Metanol: o que é, onde é encontrado e como age no organismo
O metanol é um tipo de álcool industrial muito utilizado em solventes, combustíveis, tintas, removedores e produtos químicos. Apesar de ter cheiro e sabor semelhantes ao álcool etílico, ele é extremamente tóxico. Quando ingerido, o fígado transforma o metanol em formaldeído e, em seguida, em ácido fórmico, substâncias altamente prejudiciais. Esse processo provoca aumento da acidez do sangue, conhecida como acidose metabólica, que pode comprometer o funcionamento do corpo de forma sistêmica.
O consumo de metanol pode causar efeitos graves e irreversíveis, incluindo cegueira, coma e falência de órgãos. Ele é comumente encontrado em bebidas alcoólicas adulteradas, como cachaças, vinhos e destilados vendidos sem regulamentação, além de produtos industriais que podem ser confundidos com álcool comum. Por isso, é fundamental estar atento à procedência das bebidas consumidas e evitar a ingestão de qualquer substância de origem duvidosa.
Primeiras 24 horas: sintomas iniciais e sinais de alerta
Nos primeiros 12 horas após a ingestão, os sintomas podem ser discretos, muitas vezes confundidos com os efeitos de uma ressaca ou intoxicação alimentar. Náuseas, dor abdominal, tontura, dor de cabeça e mal-estar geral são comuns. Como o metanol ainda está sendo metabolizado, muitos não percebem o risco imediato, o que adia a procura por atendimento médico.

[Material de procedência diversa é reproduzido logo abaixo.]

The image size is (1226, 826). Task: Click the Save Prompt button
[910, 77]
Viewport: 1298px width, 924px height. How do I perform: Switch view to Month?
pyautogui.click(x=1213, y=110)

Entre 12 e 24 horas, os efeitos se tornam mais perceptíveis e perigosos. O ácido fórmico interfere na produção de energia das células, prejudicando principalmente a retina e o nervo óptico. Os sintomas incluem visão borrada, manchas na visão, sensibilidade à luz (fotofobia), pontos luminosos e confusão mental. A respiração também pode acelerar devido à tentativa do corpo de compensar a acidose metabólica.
Alterações visuais são os sinais mais importantes e podem indicar danos irreversíveis. Segundo a especialistas, a ingestão de apenas 4 ml de metanol pode ser suficiente para causar cegueira total. Portanto, qualquer alteração na visão após consumo suspeito de álcool deve ser considerada uma emergência médica.
24 a 48 horas: risco de morte e complicações graves
Após 24 horas, a intoxicação por metanol pode evoluir rapidamente para um quadro crítico. A acidose metabólica intensa e a sobrecarga de compostos tóxicos começam a afetar diversos órgãos, incluindo coração, rins e pulmões. O ácido fórmico interrompe a produção de energia nas células, levando à queda do pH do sangue, danos a tecidos vitais e falência múltipla de órgãos.
Entre 24 e 48 horas, complicações graves como insuficiência renal, convulsões, sangramentos gastrointestinais e alterações drásticas na frequência cardíaca podem surgir. A dificuldade respiratória e problemas de deglutição também são sinais de alerta de um quadro potencialmente fatal. Quanto mais rápido o atendimento médico, maiores as chances de reduzir os danos permanentes, que incluem cegueira, lesões neurológicas ou morte.
O tratamento envolve antídotos como fomepizol ou etanol para bloquear a metabolização do metanol e, em casos graves, hemodiálise para remover toxinas do sangue. O diagnóstico precoce é essencial para salvar vidas e minimizar sequelas.